The vote — 11 in favour, two against and two abstentions — took place just hours before an 8 pm Eastern deadline set by US President Donald Trump for Iran to open the strategic waterway or face attacks on its power plants and bridges. One-fifth of the world's oil typically passes through the strait, and Iran's stranglehold during the war has sent energy prices soaring.

It's doubtful the resolution, even if it had been adopted, would have impacted the war, now in its fifth week, because it was been significantly weakened to try to get Russia and China to abstain rather than veto it.

The initial Bahrain proposal would have authorised countries to use “all necessary means” — UN wording that would include military action — to ensure transit through the Strait of Hormuz and deter attempts to close it.

After Russia, China and France, all veto-wielding countries on the 15-member Security Council, expressed opposition to approving the use of force, the resolution was revised to eliminate all references to offensive action. It would have authorised only “all defensive means necessary.” A vote had been expected on Saturday.

But instead the resolution was further weakened to eliminate any reference to Security Council authorisation — which is an order for action — and limit its provisions to the Strait of Hormuz. Previous drafts had included adjacent waters.

The resolution vetoed Tuesday "strongly encourages states interested in the use of commercial maritime routes in the Strait of Hormuz to coordinate efforts, defensive in nature, commensurate with the circumstances, to contribute to ensuring the safety and security of navigation across the Strait of Hormuz.”

This should include escorting merchant and commercial vessels, and deterring attempts to close, obstruct or interfere with international navigation through the strait, it says.

The resolution also demanded that Iran immediately halt attacks on merchant and commercial vessels and stop impeding their freedom of navigation through the Strait of Hormuz and attacking civilian infrastructure.

In response to the US and Israeli attacks beginning on Feb. 28, Iran has targeted hotels, airports, residential buildings and other civilian infrastructure in more than 10 countries, including the Islamic Republic's Gulf neighbours, some of the world's major exporters of oil and natural gas.

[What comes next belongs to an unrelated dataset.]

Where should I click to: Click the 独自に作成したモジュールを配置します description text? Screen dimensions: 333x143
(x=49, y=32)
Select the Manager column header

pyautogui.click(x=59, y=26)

Iran's blockade in the strait is seen by Gulf nations as an existential threat. Bahrain, a Gulf nation that hosts the US Fifth Fleet and is the Security Council's Arab representative and its president this month, has been pressing for UN action.

At the same time, Trump on Monday demanded again that Iran reopen the Strait of Hormuz after heaping praise on the US military for the daring rescue of two crewmen of a fighter jet shot down in Iran. The Republican president warned Iran that the "entire country can be taken out in one night, and that might be tomorrow night.”

He repeated the warning on Tuesday, saying a “whole civilization will die tonight” if Tehran does not meet his deadline to agree to a deal that includes reopening the Strait of Hormuz.

Russia's UN Ambassador Vassily Nebenzia and China's UN Ambassador Fu Cong have blamed the US and Israel for starting the war and sparking an expanding global crisis. They told the Security Council last week that the most urgent priority now is to end military operations immediately.

In response to Iran's strikes against its Gulf neighbours, the Security Council adopted a Bahrain-sponsored resolution on March 11 condemning the “egregious attacks” and calling for Tehran to immediately halt its strikes.

That resolution, adopted by a vote of 13-0 with Russia and China abstaining, also condemned Iran's actions in the Strait of Hormuz as a threat to international peace and security and called for an immediate end to all actions blocking shipping.

‘Deeply troubled’ by Trump’s warning to Iran that 'whole civilisation will die tonight': UN chief

United Nations | UN Secretary General Antonio Guterres is “deeply troubled” by US President Donald Trump’s warning to Iran that a “whole civilization will die tonight” while he also appealed for freedom of navigation to be re-established in the Strait of Hormuz.

“The secretary-general is deeply troubled by statements suggesting that entire civilian populations or civilizations may be made to bear the consequences of political and military decisions," a statement issued Tuesday by his spokesperson Stéphane Dujarric said.

"There is no military objective that justifies the wholesale destruction of a society's infrastructure or the deliberate infliction of suffering on civilian populations,” he added.

The statement however did not mention Trump or the US by name.

The statement came in response to a concerning Truth Social post by Trump in which the US president declared, “A whole civilization will die tonight, never to be brought back again.”

“I don’t want that to happen, but it probably will. However, now that we have Complete and Total Regime Change, where different, smarter, and less radicalized minds prevail, maybe something revolutionarily wonderful can happen, WHO KNOWS?

“We will find out tonight, one of the most important moments in the long and complex history of the World. 47 years of extortion, corruption, and death, will finally end. God Bless the Great People of Iran!” Trump said in the post early Tuesday.

Guterres reiterated that conflicts end when leaders choose dialogue over destruction. “That choice still exists. And it must be made -- now.”

The UN chief called for stepped-up diplomatic efforts to find a peaceful path forward. His personal envoy, Jean Arnault, is travelling to the region to support these efforts.

Guterres simultaneously also appealed for freedom of navigation to be re-established in the Strait of Hormuz, stressing that “when the Strait of Hormuz is strangled, the world’s poorest and most vulnerable cannot breathe”.

Just hours after Trump’s post, the UN Security Council failed to adopt a Bahrain-led resolution on re-opening the Strait of Hormuz after veto-wielding permanent members Russia and China voted against the resolution.

The resolution got 11 votes in favour and abstentions by Colombia and Pakistan.

The UAE expressed “profound regret” at the Security Council's inability to adopt the resolution that had called for an immediate halt to all attacks on vessels and attempts to obstruct freedom of navigation in the Strait of Hormuz.

“The Strait of Hormuz must remain open to all, and freedom of navigation in it must be safeguarded, as no state should possess the ability to obstruct the arteries of global trade or push the world to the brink of an economic crisis,” the Mission said in a post on X.

The UAE said it will continue to rally international efforts to reopen the Strait of Hormuz, and to work with its partners to ensure the security of navigation and restore the flow of global trade.

US Representative to the UN Ambassador Mike Waltz said in the Council that it is long known that Russia and China are capable of paralysing the Council through obstruction and manufactured confusion.

“Today's veto marks a new low, and it shows just how frightening a safer, more secure, more united Middle East can be…I will note today's result does not restrict the United States to continue to act in its own self-defence and in the collective defence of our allies and partners. And President Trump will continue the actions necessary to defend our people and the free world,” he said.